President Bashar al-Assad is poised to snuff out the Syrian rebellion in the city where it began more than seven years ago, as rebels said on Tuesday they were seeking to withdraw with Russian guarantees.
Government forces backed by Russia have seized most of Deraa province in the campaign that got under way last month and on Monday encircled rebel-held parts of Deraa city and seized the entire Jordanian frontier, which was once in opposition hands.
Assad, whose control was reduced to a fraction of Syria in 2015, now holds most of the country, with crucial help from Russia and Iran.
Deraa city was the scene of the first major anti-Assad protests in March 2011, which spiralled into a war now estimated to have killed half a million people.
The conflict has driven over 11 million people from their homes, with some 5.6 million Syrian refugees in neighbouring states and many more in Europe.
Government forces began advancing against rebels in Deraa province last month. Heavily outgunned, they surrendered quickly in some places. The United States, which once armed them, told opposition forces not to expect its intervention.
Deraa rebels last week agreed to lay down arms and cease fire in a deal brokered by Russia. Syrian and Russian forces then took control of the main crossing with Jordan.
Rebel leaders from Deraa city met Russian officers in the town of Busra al-Sham on Tuesday, said a rebel official, Abu Shaima. “The emphasis will be on the forced displacement”, he said, referring to the demand for safe passage to the opposition-held north.

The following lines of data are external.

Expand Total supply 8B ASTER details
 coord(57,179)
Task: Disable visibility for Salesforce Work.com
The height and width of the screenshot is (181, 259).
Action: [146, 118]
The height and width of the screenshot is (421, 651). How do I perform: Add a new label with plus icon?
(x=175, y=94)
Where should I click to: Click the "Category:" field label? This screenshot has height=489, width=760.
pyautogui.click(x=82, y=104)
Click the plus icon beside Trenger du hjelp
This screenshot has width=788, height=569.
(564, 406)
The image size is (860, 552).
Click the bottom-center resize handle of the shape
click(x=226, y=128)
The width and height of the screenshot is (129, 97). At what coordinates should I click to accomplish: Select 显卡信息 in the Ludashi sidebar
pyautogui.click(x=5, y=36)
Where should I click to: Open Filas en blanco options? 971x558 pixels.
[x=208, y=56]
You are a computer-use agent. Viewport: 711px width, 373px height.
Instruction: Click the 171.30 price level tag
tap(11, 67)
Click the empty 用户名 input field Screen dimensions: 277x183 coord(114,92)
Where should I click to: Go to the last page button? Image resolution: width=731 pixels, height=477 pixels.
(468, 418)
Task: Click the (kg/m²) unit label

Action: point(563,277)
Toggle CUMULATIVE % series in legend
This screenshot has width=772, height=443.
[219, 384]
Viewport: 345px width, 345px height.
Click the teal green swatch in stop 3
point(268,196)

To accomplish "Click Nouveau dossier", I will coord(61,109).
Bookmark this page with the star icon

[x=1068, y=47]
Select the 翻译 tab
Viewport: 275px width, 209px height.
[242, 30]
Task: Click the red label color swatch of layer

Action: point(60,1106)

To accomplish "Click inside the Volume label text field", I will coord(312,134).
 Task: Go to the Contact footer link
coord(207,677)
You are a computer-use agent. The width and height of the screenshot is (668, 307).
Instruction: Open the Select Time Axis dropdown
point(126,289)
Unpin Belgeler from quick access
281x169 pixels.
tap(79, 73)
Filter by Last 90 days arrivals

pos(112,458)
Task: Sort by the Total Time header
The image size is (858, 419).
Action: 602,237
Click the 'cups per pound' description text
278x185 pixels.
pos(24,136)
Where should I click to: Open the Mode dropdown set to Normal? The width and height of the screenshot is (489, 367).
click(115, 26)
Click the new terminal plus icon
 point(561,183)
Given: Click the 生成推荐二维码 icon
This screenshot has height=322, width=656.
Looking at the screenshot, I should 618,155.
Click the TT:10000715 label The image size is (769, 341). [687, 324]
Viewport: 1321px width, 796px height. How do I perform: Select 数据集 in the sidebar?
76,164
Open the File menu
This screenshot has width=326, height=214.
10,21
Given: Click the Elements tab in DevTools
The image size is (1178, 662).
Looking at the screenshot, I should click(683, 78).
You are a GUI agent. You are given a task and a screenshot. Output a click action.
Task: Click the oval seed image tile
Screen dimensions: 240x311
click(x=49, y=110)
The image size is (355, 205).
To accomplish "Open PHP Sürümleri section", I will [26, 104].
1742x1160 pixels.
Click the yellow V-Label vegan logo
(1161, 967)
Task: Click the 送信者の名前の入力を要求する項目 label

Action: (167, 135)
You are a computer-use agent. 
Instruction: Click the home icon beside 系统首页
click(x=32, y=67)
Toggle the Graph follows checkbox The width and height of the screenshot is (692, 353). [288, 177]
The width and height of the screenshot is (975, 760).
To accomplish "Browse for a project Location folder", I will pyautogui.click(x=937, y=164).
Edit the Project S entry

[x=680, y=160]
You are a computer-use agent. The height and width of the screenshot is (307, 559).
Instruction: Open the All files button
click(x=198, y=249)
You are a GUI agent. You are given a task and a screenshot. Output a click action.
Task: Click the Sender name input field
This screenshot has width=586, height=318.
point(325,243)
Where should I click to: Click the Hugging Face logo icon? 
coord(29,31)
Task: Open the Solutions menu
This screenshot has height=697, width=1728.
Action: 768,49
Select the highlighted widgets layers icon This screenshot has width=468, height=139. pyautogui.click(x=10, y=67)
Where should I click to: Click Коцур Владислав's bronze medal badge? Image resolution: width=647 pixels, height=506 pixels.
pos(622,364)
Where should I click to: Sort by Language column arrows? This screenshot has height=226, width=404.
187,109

The rebels were “completely besieged and all the cards are in the hand of the Russian guarantor”, said Abu Jihad, another rebel official.
A pro-Syrian government newspaper, al-Watan, said “the coming hours will be decisive on the level of ending the chapter of terrorism in Deraa city”.
The 2011 protests erupted in response to what a UN Commission of Inquiry reported as the detention and torture of a group of children accused of painting anti-government graffiti in Deraa. In April 2011, the army carried out the first military operation there, it said.
The government characterized the uprising as an insurgency by armed terrorists backed by its foreign enemies from the outset. More than seven years on, and with Assad pushing for outright military victory, there seems little hope of a negotiated peace settlement to the conflict.
The north and much of the east however remain outside his control and the presence of US and Turkish forces in those areas will complicate further advances for Damascus.
In the Deraa town of Um al-Mayaden, retaken by the army, dozens of people chanted in support of Assad and the army during a government-organised trip on Tuesday, a witness said. The opposition flag could still be seen painted on the wall of a checkpoint that government forces had taken over.
The Syrian Observatory for Human Rights, which monitors the war, said army helicopters dropped leaflets on the rebel-held town of al-Haara saying “there is no place for militants”.
The government offensive is expected to turn next to nearby rebel-held areas of Quneitra province, at the border with the Israeli-occupied Golan Heights.
The offensive has triggered the biggest single displacement of civilians in the war, uprooting more than 320,000 people. Large numbers of people have moved again in the few days since the ceasefire was agreed, some returning to their villages.
Rachel Sider, Syria advocacy and information adviser with the Norwegian Refugee Council, said displaced people had been crossing back to areas that are subject to the agreement “because the expectation is that now there is a ceasefire that is holding, that will be the most stable and safe place”.
“But we also know that people still feel extremely scared. They are not very clear about who is in control of the places that they are from. We have seen a lot of confusion amongst people who are trying to make a decision about their families’ safety and their future,” she said.
Tens of thousands of displaced people are still thought to be sheltering in the Tel Shihab area of Deraa province, and many more are at the frontier with the Israeli-occupied Golan Heights.